*** MATERIAL FOR THE TASK ***
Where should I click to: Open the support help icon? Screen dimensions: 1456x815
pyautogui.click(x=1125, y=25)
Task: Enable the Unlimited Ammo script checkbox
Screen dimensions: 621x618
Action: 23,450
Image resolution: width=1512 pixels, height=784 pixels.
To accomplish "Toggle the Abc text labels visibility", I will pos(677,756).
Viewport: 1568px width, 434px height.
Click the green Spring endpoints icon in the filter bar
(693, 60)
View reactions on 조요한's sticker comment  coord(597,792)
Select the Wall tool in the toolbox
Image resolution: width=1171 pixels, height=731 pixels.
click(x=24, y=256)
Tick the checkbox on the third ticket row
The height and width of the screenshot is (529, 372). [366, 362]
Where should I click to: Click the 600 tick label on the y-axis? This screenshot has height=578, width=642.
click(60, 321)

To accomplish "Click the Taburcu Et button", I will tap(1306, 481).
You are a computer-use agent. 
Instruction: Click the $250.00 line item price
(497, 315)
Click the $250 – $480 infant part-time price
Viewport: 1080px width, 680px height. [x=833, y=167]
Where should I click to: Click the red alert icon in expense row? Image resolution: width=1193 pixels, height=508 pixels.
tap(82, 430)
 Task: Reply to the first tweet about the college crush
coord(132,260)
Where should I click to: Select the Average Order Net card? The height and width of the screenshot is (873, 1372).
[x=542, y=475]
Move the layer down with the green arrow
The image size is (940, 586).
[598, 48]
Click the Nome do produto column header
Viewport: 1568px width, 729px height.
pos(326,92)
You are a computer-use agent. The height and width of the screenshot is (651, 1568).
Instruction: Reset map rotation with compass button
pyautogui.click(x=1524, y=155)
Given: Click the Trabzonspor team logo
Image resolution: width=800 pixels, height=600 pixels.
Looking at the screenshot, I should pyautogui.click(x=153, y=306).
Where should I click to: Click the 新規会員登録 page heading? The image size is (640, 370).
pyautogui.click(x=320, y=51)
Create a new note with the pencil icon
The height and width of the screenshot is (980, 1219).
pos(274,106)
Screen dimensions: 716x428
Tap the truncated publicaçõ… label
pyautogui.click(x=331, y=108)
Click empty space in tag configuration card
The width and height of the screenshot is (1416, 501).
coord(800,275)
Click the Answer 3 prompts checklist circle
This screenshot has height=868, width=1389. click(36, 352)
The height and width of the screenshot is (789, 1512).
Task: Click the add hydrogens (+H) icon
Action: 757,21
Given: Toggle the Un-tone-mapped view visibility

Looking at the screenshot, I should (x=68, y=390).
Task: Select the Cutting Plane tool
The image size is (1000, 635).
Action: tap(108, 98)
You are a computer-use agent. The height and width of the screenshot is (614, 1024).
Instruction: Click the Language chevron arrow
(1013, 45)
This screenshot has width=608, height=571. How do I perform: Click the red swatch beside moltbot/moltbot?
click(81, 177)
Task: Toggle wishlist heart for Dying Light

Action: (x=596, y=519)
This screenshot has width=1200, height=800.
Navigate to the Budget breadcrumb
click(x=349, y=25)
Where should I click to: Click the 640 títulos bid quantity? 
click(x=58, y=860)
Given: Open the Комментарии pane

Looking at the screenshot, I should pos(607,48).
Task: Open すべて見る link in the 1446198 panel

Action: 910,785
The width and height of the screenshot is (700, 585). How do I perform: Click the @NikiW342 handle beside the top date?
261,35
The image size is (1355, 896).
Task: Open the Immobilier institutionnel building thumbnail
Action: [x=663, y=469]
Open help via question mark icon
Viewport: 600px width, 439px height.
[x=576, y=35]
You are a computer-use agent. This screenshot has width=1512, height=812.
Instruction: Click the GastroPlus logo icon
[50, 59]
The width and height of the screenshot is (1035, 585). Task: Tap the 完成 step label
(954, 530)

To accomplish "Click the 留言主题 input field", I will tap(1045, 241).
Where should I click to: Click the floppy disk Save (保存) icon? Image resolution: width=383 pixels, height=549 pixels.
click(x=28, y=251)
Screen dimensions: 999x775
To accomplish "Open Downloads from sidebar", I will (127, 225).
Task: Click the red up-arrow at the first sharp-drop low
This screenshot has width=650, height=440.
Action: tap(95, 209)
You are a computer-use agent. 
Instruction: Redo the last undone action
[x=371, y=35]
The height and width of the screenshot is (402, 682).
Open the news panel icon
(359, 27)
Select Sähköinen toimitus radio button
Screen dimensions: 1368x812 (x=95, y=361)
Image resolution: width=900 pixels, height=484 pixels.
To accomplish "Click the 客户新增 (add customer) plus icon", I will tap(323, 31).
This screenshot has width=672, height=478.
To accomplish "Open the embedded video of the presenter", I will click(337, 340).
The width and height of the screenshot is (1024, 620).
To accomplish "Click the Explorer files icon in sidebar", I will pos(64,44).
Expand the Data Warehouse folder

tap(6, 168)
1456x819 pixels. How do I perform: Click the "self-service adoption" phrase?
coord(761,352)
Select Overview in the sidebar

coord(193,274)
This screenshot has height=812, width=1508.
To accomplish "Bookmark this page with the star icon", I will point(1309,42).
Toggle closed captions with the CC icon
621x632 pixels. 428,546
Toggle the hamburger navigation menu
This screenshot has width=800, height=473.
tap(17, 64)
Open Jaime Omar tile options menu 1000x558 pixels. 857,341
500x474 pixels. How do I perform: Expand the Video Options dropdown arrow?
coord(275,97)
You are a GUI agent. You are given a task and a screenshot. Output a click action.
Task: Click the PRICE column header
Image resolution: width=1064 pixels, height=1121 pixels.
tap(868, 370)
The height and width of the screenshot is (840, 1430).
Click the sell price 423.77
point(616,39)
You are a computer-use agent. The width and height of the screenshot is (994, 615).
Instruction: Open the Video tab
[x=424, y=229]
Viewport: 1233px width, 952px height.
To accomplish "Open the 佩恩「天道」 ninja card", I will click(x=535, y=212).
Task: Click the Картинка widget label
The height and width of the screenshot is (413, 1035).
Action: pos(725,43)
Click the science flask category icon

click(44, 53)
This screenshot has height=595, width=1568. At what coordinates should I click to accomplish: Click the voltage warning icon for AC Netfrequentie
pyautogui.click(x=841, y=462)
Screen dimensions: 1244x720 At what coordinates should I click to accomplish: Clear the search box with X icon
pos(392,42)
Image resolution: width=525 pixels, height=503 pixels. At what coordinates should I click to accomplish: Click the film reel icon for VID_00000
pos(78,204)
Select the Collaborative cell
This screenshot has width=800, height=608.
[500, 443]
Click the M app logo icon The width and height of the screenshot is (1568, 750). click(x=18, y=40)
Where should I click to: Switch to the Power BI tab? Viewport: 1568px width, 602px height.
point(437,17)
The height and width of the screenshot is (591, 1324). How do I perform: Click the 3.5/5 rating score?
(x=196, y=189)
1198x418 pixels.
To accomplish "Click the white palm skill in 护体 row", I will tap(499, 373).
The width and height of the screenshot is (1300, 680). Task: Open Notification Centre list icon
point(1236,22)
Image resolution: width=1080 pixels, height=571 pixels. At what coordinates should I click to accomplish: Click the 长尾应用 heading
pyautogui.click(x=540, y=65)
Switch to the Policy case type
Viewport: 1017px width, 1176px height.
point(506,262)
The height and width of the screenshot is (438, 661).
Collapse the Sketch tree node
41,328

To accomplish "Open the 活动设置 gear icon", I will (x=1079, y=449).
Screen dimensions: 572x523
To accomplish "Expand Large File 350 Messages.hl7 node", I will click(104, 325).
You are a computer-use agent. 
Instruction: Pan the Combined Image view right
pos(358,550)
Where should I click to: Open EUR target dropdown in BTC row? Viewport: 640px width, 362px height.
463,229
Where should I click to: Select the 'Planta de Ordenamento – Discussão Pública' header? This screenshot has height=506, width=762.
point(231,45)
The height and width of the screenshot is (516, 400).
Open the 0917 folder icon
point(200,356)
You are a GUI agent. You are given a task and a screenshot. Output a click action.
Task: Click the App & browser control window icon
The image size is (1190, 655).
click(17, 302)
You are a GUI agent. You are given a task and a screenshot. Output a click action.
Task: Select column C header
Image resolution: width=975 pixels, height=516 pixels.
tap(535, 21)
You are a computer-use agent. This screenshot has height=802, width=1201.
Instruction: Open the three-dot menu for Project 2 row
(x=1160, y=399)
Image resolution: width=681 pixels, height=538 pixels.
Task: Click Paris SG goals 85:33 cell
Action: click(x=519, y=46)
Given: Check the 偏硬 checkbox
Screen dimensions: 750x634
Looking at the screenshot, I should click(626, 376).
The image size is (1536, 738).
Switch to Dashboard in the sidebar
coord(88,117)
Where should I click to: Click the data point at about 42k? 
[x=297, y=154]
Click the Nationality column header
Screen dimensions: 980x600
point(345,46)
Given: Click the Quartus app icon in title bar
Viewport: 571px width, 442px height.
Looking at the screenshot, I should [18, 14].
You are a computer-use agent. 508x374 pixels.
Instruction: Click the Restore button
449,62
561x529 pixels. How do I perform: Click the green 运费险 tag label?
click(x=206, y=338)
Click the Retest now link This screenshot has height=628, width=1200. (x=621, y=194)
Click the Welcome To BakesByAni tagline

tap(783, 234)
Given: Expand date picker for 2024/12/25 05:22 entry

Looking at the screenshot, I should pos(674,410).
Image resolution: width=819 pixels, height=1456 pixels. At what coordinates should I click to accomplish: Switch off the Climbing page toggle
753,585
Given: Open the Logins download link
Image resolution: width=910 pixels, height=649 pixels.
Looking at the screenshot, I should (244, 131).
***
- PROBLEM STATEMENT
Going through the entries above, report how many lines contain the word "computer", with no other text.

- YOUR SOLUTION
9